Now, just because there are many beautiful ways of playing a piece does not mean that every technically proficient way of playing is beautiful. Fabiola Kim's elegance was also out of touch with her second piece, Bach's Sonata #1 for Solo Violin, BWV 1001, which called for both majesty and a light foot. It's a dance, dammit! And as dances go, see how the score says "Bach", not "Boulez"! For a complete contrast, consider how Hillary Hahn plays Bach: she can extract feelings from that Chaconne I hadn't suspected were there. At the same time, Hillary Hahn's perfect precision sounds tin when she plays romantic concertos from Beethoven to Tchaikovsky or Sibelius, the feelings of which I hadn't suspected could be missed so thoroughly by such a great performer. Thus, every artist has their own style, that fits some compositions and not others. If you want a canonical version of Beethoven's Symphonies, try Karajan's; but please pardon his martial, german interpretation of Tchaikovsky's, and compare it with the expansive performance by some slavic orchestra and conductor, dripping with overflowing feelings. National stereotypes may be coarse generalizations, they do describe a cultural reality.

It's quite alright to only be great at a narrow subset of things: talent is judged at its peak, and to be great at one single thing is already greatness. If Fabiola can someday record the definitive performance of Beethoven's Sonata #3, who cares that her Bartók was bland? But know your limits; it is a sad spectacle to see the Great of this world making a show of their weakness. I remember a concert given at the Boston Symphony Hall by Itzhak Perlman, who I deem to be one of the greatest violinists of all times. He insisted on playing some pieces by Mozart in the first part of the concert, seemingly as part of an endeavor to play all of Mozart's violin works. Sure, he did a decent job of it, but frankly, there were good reasons why these were neither Mozart's most played pieces, nor Perlman's greatest successes. Speak of a waste of talent, and of the public's time. Then, in the last third of the concert, Perlman played his favorite concert pieces, that he announced from the stage. My, those minutes of musical genius made those expensive seats well worth buying. If only he could have made the entire show out of pieces like that! Those who left with dissatisfaction during the intermission missed quite something.

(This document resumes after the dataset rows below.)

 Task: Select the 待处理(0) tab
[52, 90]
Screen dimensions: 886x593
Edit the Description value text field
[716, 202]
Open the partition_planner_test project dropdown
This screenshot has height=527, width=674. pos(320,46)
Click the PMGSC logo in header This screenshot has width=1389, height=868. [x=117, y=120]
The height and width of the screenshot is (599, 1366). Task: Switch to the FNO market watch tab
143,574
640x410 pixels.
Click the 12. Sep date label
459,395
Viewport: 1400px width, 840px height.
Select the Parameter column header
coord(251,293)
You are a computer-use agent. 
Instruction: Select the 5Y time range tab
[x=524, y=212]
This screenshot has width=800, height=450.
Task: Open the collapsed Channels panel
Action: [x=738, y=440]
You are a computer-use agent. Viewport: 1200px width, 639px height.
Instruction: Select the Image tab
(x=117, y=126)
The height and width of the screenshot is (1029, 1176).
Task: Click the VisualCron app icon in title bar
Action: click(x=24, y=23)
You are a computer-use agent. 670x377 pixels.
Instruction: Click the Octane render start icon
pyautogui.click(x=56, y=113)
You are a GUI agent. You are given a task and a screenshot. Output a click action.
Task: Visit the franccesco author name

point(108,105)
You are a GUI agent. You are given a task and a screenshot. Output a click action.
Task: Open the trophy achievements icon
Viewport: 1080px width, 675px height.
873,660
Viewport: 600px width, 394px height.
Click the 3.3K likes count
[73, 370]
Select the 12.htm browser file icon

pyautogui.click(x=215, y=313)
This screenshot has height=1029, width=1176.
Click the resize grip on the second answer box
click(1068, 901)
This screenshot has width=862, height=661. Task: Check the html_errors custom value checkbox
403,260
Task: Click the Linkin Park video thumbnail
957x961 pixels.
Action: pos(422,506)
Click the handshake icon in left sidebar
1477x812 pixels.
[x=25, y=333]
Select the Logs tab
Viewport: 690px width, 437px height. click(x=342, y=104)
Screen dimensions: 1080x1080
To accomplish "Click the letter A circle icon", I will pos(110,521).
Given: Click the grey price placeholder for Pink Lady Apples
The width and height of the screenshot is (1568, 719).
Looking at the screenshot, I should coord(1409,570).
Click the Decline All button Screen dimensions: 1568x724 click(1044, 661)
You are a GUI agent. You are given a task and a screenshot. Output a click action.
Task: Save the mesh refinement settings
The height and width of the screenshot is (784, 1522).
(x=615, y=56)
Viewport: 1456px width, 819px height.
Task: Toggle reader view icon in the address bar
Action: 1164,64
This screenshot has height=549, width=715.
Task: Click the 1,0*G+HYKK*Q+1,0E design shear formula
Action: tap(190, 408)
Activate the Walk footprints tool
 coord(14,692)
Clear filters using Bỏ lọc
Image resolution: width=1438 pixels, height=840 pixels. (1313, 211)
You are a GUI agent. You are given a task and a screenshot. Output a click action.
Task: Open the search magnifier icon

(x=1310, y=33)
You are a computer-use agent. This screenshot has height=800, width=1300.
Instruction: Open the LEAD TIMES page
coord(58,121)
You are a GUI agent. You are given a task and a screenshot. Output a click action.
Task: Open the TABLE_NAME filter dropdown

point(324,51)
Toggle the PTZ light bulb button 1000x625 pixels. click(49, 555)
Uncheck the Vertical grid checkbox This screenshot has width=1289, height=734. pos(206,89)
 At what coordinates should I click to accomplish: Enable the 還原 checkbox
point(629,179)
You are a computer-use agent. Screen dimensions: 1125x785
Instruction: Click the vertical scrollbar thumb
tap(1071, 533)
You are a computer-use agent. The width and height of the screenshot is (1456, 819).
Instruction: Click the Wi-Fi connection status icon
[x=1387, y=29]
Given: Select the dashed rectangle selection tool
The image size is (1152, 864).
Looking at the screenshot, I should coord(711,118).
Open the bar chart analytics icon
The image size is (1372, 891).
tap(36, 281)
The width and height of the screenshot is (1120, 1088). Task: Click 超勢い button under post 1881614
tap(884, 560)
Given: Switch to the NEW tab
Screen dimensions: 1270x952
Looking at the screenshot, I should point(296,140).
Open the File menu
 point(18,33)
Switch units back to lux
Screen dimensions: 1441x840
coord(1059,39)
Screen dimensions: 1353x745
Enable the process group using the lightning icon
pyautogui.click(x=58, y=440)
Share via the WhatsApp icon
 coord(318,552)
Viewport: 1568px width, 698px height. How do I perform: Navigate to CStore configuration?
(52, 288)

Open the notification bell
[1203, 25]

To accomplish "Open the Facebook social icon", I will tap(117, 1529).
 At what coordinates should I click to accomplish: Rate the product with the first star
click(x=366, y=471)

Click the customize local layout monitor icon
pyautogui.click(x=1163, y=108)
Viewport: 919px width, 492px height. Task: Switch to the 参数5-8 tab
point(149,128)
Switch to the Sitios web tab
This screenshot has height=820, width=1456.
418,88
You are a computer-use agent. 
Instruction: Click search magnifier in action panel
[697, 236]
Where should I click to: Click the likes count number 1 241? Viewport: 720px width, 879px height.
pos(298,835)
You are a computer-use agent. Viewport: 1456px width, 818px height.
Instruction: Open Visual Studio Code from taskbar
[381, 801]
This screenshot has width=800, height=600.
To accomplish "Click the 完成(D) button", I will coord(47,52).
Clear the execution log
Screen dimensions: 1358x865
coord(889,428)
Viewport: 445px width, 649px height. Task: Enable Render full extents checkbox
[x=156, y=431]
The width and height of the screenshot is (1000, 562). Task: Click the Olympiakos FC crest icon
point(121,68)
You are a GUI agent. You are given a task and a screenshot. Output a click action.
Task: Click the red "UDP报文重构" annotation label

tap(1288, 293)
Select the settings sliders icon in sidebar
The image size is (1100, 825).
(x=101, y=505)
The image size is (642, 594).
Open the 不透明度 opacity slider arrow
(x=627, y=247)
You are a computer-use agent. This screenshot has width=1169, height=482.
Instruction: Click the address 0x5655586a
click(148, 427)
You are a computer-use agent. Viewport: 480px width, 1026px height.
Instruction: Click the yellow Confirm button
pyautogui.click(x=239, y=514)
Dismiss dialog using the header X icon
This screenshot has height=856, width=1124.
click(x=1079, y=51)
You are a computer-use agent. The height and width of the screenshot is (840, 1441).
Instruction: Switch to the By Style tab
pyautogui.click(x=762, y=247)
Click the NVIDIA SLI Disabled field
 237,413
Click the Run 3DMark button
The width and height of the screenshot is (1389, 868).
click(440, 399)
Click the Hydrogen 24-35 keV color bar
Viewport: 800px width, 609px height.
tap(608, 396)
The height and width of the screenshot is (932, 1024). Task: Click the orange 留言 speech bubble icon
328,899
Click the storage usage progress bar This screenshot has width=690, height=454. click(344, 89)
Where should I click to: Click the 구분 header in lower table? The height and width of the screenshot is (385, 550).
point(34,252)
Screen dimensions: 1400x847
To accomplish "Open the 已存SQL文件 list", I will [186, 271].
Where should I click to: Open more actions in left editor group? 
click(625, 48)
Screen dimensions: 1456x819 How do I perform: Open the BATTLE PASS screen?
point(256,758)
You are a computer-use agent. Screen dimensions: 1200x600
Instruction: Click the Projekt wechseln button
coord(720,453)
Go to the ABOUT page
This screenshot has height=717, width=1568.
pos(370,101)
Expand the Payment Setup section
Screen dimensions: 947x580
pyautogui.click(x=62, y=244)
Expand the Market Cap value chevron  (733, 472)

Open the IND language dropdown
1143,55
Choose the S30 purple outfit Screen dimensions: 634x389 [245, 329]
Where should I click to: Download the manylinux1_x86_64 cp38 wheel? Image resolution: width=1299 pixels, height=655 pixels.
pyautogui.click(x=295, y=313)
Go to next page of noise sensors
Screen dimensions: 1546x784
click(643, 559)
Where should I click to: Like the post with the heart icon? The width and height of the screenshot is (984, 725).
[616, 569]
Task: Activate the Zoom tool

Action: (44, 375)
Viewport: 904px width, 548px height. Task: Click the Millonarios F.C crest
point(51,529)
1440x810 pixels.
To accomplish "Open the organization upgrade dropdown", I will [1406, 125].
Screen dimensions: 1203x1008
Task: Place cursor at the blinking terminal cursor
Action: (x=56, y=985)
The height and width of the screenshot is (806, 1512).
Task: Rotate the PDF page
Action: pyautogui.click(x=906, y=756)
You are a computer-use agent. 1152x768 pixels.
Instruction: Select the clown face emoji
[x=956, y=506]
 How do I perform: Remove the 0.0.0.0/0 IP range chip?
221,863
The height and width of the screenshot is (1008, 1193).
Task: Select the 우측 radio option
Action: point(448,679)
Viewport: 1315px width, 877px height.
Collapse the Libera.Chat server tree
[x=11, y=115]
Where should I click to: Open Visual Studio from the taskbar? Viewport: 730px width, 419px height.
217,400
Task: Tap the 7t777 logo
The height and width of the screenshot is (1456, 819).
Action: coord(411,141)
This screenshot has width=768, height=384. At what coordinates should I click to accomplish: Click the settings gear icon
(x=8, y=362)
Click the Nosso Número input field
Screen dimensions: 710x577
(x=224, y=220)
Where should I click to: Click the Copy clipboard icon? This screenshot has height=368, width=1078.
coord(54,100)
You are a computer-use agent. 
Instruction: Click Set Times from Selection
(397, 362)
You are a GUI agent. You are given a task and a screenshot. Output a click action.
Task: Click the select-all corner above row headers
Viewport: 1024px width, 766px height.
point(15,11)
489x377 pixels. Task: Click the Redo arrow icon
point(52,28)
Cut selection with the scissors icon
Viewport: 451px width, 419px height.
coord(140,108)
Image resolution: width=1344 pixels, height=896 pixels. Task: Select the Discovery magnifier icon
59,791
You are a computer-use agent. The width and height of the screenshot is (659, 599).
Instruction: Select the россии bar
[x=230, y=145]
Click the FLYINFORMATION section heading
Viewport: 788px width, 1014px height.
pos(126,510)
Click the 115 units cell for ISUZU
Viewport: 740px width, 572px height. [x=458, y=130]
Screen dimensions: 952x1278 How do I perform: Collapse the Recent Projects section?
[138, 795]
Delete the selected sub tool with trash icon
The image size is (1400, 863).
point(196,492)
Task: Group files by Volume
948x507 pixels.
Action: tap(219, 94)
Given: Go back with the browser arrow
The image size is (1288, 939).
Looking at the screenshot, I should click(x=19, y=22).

My conclusion is threefold. First, know thyself, and sell yourself for what you are great at, not for that at which you're incompetent or merely proficient — don't be the fool who doesn't know the difference. Second, if you want to improve yourself, try and discover different styles; take a theme you like in your line of work: in how many different styles can you do it? Rachmaninoff (he again) wrote (and played) 24 variations on that theme by Paganini. Lastly, if you get to choose where to invest your time and energy, shun an industry that is somehow "protected" from the market, from the salutary feedback of a public of willful consumers; instead, embrace the discipline of the market, that only brings true responsibility and true liberty, through a harsh but just requirement of accountability.